I'm evaluating DBT for a possible usecase, and everything seems just fine except for one single situation. This is when the source table has struct fields.
I'm using Spark Thrift Server connector
, underlying data is stored as parquet
in S3
. DBT version is 0.20
This is a piece of the source table create sentence, as you can se there are struct fields in there.
CREATE TABLE `<someSchema>`.`<sourceTable>` (
`properties` STRUCT<`site`: STRING>,
`channel` STRING,
`timestamp` STRING,
`anotherDate` STRING,
`aDate ` STRING)
USING parquet
LOCATION 's3a://<someBucket>'
My model just perform a select over that table with certain where clauses. First time it is run, it works just fine, it creates a table exactly the same as the original with some minor changes, just as expected, even with the struct fields.
Here is a piece of the sink table create table
CREATE TABLE `<someSchema>`.`dbtsink` (
`properties` STRUCT<`site`: STRING>,
`channel` STRING,
`timestamp` STRING,
`anotherDate ` STRING,
`aDate` STRING)
USING parquet
PARTITIONED BY (anotherDate)
My problem comes when I run dbt again with some other values in the where clauses, it should create another partition in sink table. Query compilation is just fine
It raises this error:
Runtime Error in model dbtsink (models/anotherDate/dbtsink.sql)

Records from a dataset
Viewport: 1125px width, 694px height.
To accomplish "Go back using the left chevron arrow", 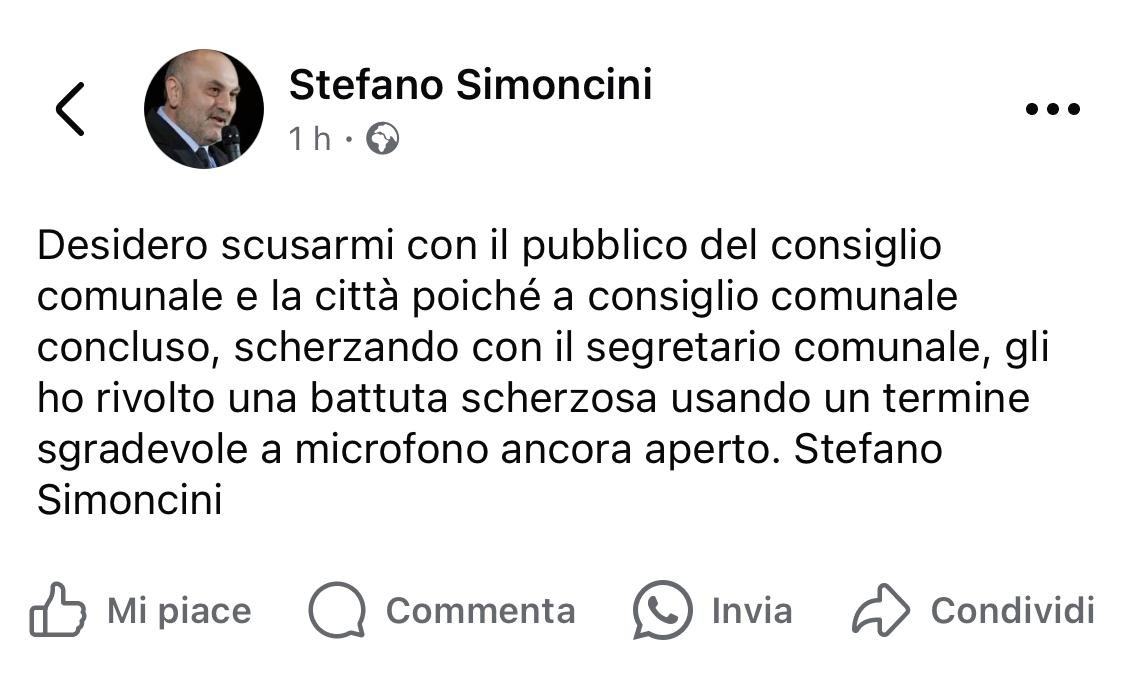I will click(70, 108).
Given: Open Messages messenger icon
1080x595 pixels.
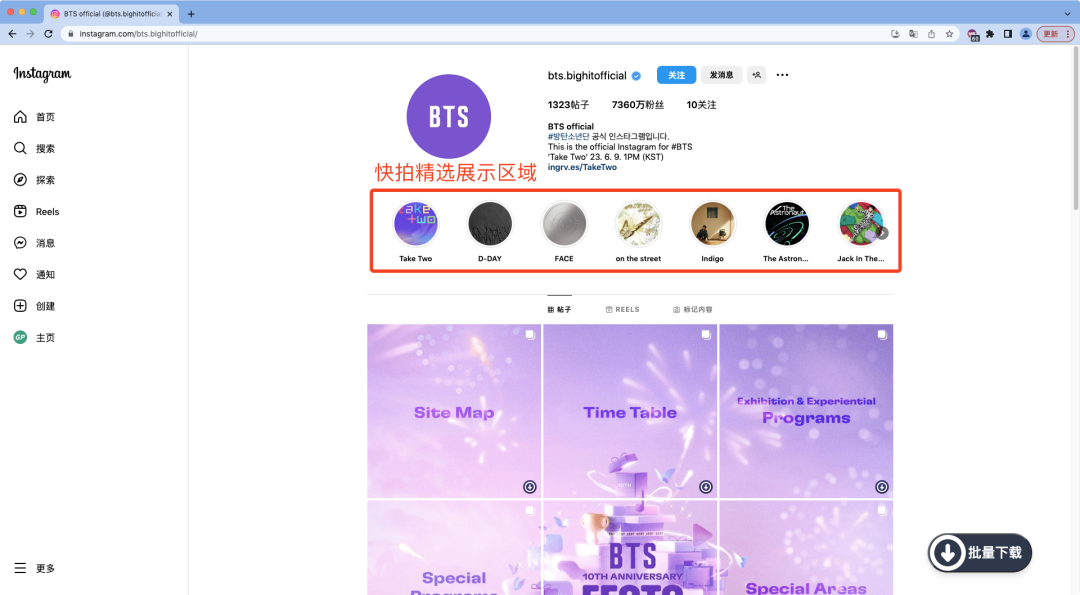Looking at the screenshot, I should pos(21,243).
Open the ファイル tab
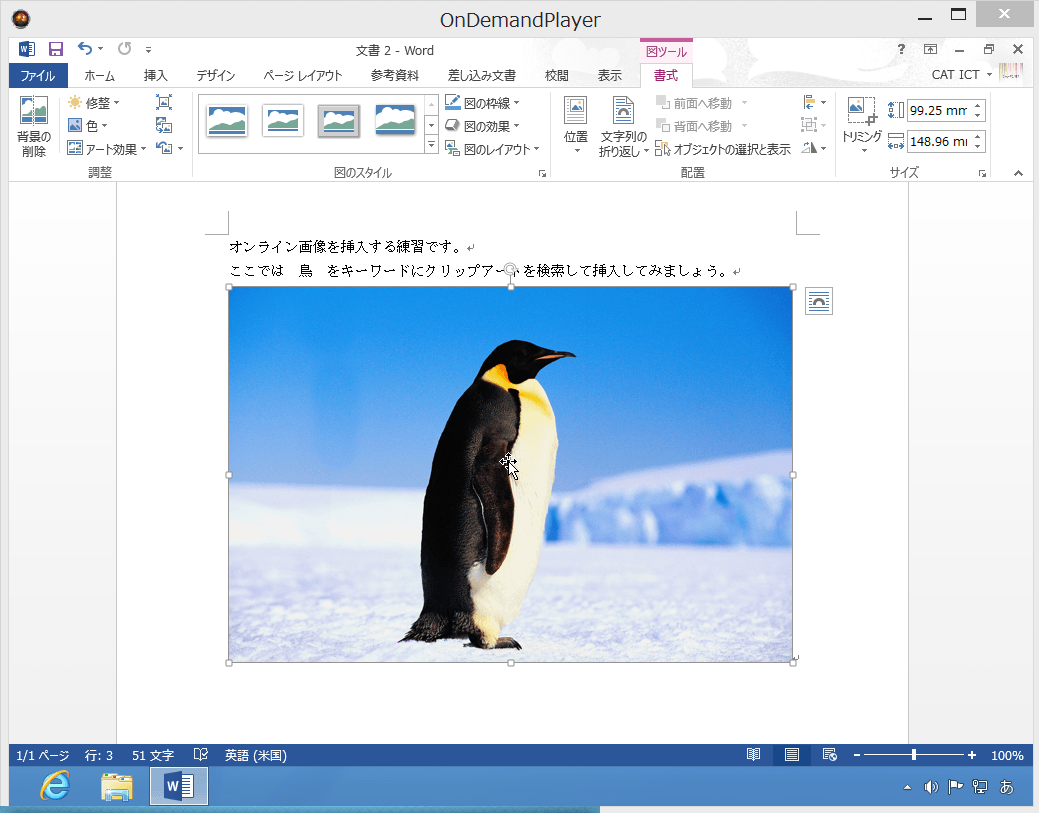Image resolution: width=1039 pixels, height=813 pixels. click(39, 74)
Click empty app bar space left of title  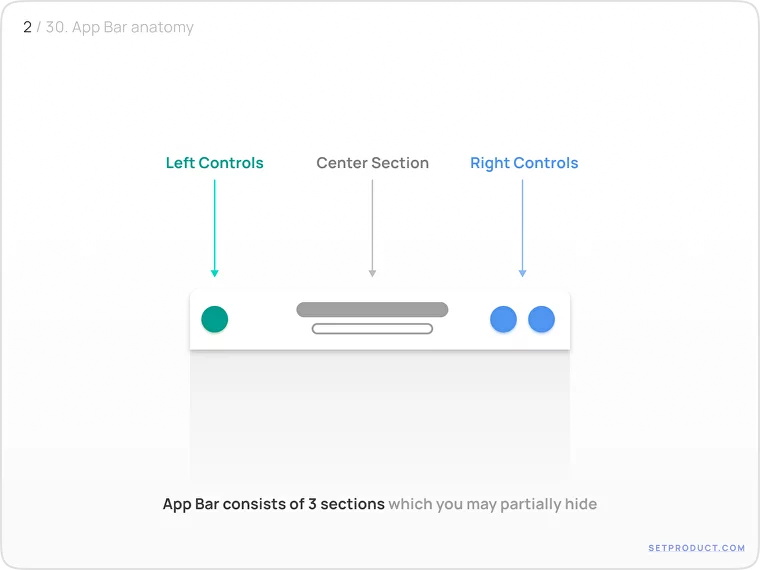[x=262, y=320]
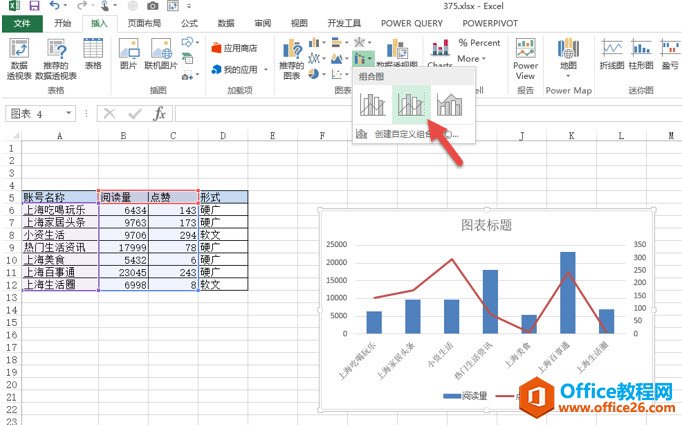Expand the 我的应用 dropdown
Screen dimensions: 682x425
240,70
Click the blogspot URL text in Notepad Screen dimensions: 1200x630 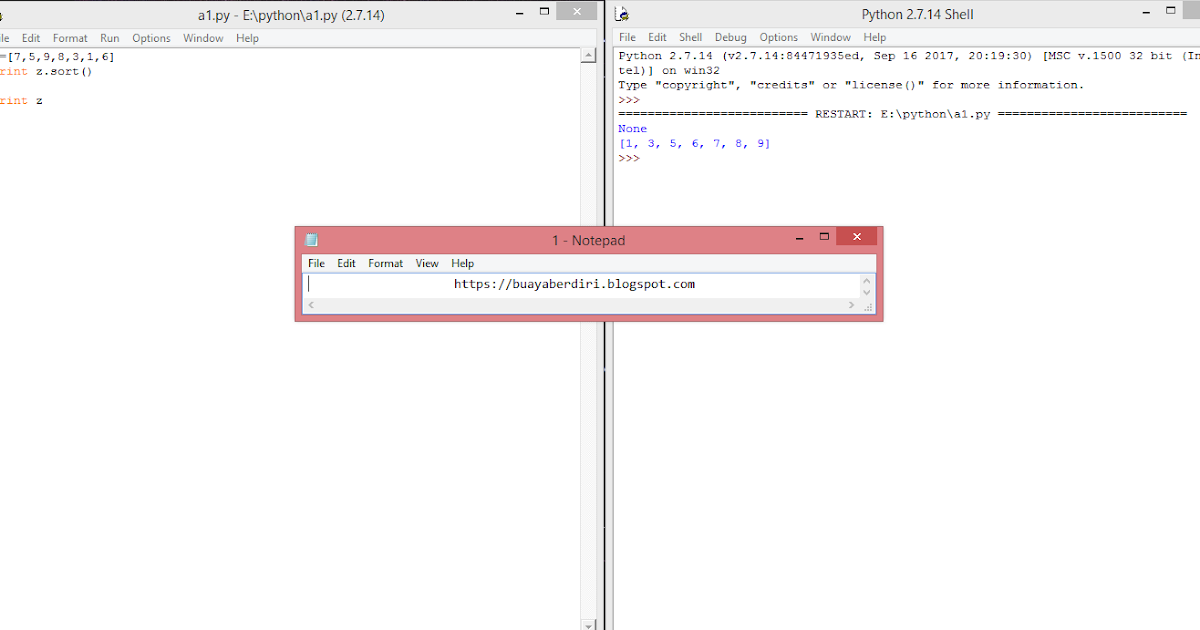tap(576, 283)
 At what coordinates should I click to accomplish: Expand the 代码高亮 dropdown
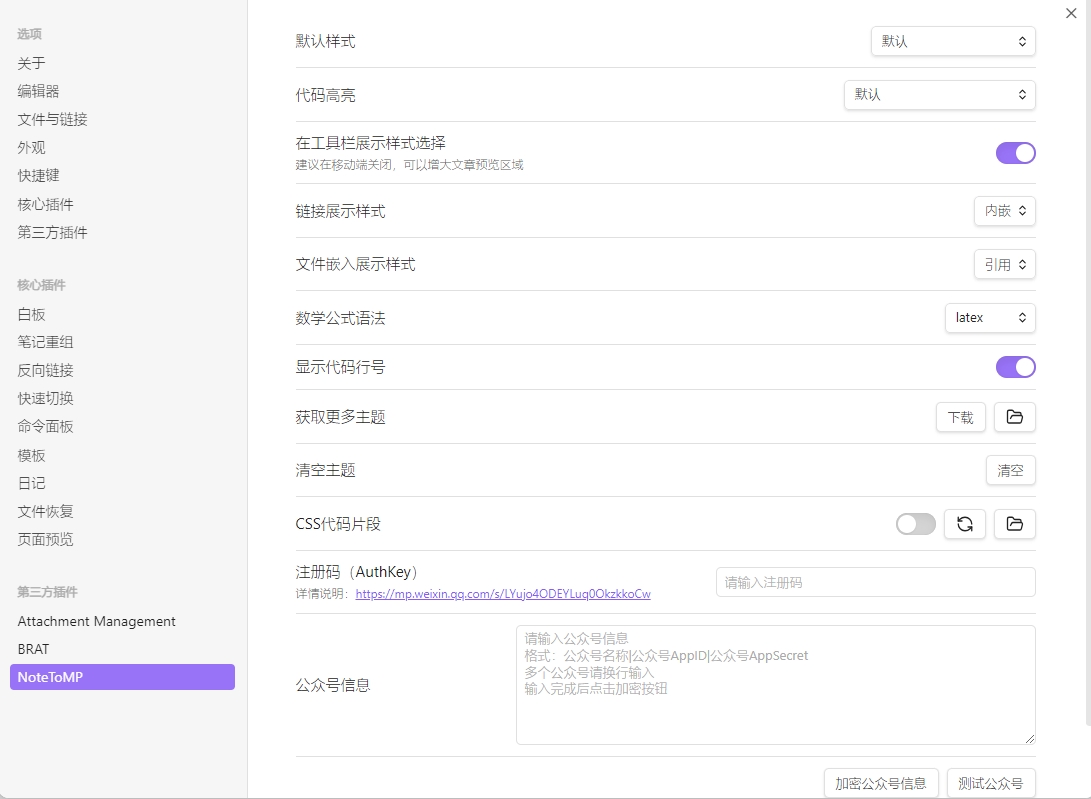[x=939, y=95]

SET EXERCISE 1:
Answer these questions using the post about DBT:
(a) Which connector does the writer use?
(b) Which version of DBT is in use?
(c) By which column is the sink table partitioned?
SET EXERCISE 2: Retype the passage of the post about DBT from "My problem comes" up to and including "model dbtsink (models/anotherDate/dbtsink.sql)".

WORKED SOLUTION 1:
(a) Spark Thrift Server connector
(b) 0.20
(c) anotherDate

WORKED SOLUTION 2:
My problem comes when I run dbt again with some other values in the where clauses, it should create another partition in sink table. Query compilation is just fine
It raises this error:
Runtime Error in model dbtsink (models/anotherDate/dbtsink.sql)